Selected excerpt:
——————

In the midst of subprime foreclosures and major bank collapses, media advertising fell off a cliff and suddenly my two ideas were no more.
The email from Channel 5 talked of putting them on hold but we knew they were really dead in the water.
That was the last time I worked in London.
If they hadn’t I have no idea how I’d have survived; their timing was perfect both from the perspective of my personal finances and mental wellbeing.
But watching Attenborough’s nature masterpiece – I think it was a repeat of an old Natural World on the Himalayas – I fleetingly wondered if returning home was in fact the right decision.
But Irish broadcasters simply haven’t the resources to make something like Natural World – or indeed, Reporters At War or many of the more largescale ideas I pitched afterwards – so here I’m highly unlikely to work on such extensive productions again.
Add to this that everything you pitch here has got to have an Irish element at its core and it severely limits your range of options.
This isn’t unusual; globally there are very few openings for truly international factual programmes but at least in the UK there are more opportunities to get such ideas away via transnational co-production deals.
Not that immense is always beautiful but having the ability to move between the big and the more intimate as suits each individual idea best is the ideal to which any programme maker surely aspires.
Thing is, when you’re busy you don’t have time to think about such what-ifs.
Very recently a major project that we have majority funding for and that we hoped would be in production as I type was put back to the new year so suddenly I’m not working when I had planned to be.
Will I get another gig in its place to keep me busy between here and xmas? Who knows?
I’m not complaining. I’m delighted to have been kept really busy for last few years during which learned loads on a huge variety of projects even if many wouldn’t particularly have been my first choice ones.
I’ve pitched a bunch of my own radio and TV ideas but very few ever got past first base. The ones that did have all, to varying degrees, unsurprisingly been the most rewarding gigs I’ve worked on.
But now I’m really not that surprised I’m looking at Attenborough & Co’s ab fab output with a jealous eye.
Frustration is part and parcel of being a freelancer – regularly feeling rubbish goes with the territory, as luckily does occasionally feeling brilliant.
It’s an up-and-down world.
Right now, I’d murder for a gig, both for the money obviously and cos I’m bored silly.

——————

Exercise: Return everything from "Thing is, when" down to "first choice ones." in the passage about freelance television work. You won't need the records here.

Excerpted data:
——————

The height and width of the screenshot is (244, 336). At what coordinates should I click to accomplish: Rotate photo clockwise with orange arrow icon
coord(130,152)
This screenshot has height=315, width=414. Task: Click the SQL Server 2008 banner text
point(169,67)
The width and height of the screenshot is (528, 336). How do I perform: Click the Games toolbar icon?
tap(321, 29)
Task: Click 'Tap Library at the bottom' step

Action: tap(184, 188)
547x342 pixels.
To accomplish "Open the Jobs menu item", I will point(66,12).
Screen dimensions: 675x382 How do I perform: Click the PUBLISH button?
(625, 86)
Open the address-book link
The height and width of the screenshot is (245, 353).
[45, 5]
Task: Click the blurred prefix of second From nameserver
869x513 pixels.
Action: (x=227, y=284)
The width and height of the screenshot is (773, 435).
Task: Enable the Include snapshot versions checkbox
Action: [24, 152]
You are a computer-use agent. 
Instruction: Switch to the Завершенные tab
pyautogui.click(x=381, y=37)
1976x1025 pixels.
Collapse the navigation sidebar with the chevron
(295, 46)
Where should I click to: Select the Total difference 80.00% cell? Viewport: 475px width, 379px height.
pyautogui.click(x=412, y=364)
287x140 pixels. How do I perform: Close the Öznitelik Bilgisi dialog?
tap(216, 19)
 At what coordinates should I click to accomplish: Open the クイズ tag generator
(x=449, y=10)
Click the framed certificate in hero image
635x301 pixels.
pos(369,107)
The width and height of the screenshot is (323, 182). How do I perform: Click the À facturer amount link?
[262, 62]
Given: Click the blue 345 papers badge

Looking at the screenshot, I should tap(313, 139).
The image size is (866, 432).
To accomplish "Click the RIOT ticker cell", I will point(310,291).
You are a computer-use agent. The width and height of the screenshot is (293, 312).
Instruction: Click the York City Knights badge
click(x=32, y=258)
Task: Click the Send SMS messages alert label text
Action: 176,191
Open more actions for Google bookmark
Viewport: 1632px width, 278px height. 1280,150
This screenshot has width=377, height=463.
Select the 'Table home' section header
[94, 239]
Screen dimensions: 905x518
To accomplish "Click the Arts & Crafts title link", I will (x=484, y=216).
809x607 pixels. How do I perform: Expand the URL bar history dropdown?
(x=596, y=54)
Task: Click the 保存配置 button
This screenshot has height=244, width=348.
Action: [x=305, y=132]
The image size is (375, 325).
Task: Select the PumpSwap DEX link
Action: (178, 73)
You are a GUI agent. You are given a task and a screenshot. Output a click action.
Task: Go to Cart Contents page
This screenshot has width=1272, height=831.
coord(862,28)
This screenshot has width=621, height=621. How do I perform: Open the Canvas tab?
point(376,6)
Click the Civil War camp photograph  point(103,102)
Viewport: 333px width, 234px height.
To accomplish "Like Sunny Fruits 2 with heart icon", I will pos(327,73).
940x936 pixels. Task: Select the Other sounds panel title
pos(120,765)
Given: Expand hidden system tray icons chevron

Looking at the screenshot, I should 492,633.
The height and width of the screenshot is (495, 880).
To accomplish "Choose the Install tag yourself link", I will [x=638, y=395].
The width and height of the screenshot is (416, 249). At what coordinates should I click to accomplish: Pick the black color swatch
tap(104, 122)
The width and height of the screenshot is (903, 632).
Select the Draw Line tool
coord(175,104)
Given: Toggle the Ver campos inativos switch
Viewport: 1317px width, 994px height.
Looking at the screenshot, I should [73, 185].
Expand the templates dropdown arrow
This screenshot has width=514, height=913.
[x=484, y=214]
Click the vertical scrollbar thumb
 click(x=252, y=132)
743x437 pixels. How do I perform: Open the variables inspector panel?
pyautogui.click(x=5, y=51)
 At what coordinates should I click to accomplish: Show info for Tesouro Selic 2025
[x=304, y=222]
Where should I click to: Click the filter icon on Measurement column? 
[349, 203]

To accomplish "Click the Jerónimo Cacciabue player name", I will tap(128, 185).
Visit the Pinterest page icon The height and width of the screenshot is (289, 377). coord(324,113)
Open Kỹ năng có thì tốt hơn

——————

Output of the task:
Thing is, when you’re busy you don’t have time to think about such what-ifs.
Very recently a major project that we have majority funding for and that we hoped would be in production as I type was put back to the new year so suddenly I’m not working when I had planned to be.
Will I get another gig in its place to keep me busy between here and xmas? Who knows?
I’m not complaining. I’m delighted to have been kept really busy for last few years during which learned loads on a huge variety of projects even if many wouldn’t particularly have been my first choice ones.